Because of the way TArray has been optimized, the order of the array should not be trusted, nor assumed, unless you sort it directly and intentionally.

if you want to force a specific order you should:

  • create a sort for the array based on something about each element (How to sort an array? - #3 by ClockworkOcean) (in C++ you could define a sort predicate, but that would require defining the object type in C++ to be absolutely relevant)
  • have the “collection of elements” be a struct (though this would require knowing the maximum amount in advance)
  • having each “element” being a different reference on a given object, but this has similar limitations to the previous

even with or without a sort to get a specific element of an array you would still want to search, because if one of these elements gets removed somehow, or re-arranged (sometimes when the array is asked to expand all elements of the array are copied, and sometimes the order of the copies does not preserve the previous order)

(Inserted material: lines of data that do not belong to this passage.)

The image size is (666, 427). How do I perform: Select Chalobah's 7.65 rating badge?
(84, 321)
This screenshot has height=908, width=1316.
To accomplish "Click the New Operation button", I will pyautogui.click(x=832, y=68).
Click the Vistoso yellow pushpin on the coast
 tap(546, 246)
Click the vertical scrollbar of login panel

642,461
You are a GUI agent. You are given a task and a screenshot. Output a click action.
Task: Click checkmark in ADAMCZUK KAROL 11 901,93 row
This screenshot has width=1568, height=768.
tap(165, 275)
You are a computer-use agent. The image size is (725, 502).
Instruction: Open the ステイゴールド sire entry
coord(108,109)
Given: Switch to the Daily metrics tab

we are also talking about an array of pointers which should not be manually manipulated as it could break GC, or cause loss of reference count resulting in early GC, and the Index definitely should not be manually entered per node (you set at index 0 shown in the screen shot). using Set() on integral types (int, float, bool, enum) is fine (assuming the change is rational to begin with)

the order of instantiation of objects of Actors can not be guaranteed nor enforced (without modifying the engine’s core serialization system) the order your Spawners get instantiated, and start functioning might be different from run to run.

how are you “passing the whole array”? how soon after modifying the array are you passing it? try looping through the array to output like their names both before the pass (in the spawner), and after (in the receiver).

there is also the consideration that for some arrays based on optimizations for “data packing”, and expected interactions; the array might actually have more slots then the number of elements in it (for example an array of int32 with 1 element might be allocated with 4 indexes available but only the first one is used), this should be hidden away behind checking the size. we should kind of assume that the order elements are added to the array is the order they will be, but that is not always the case.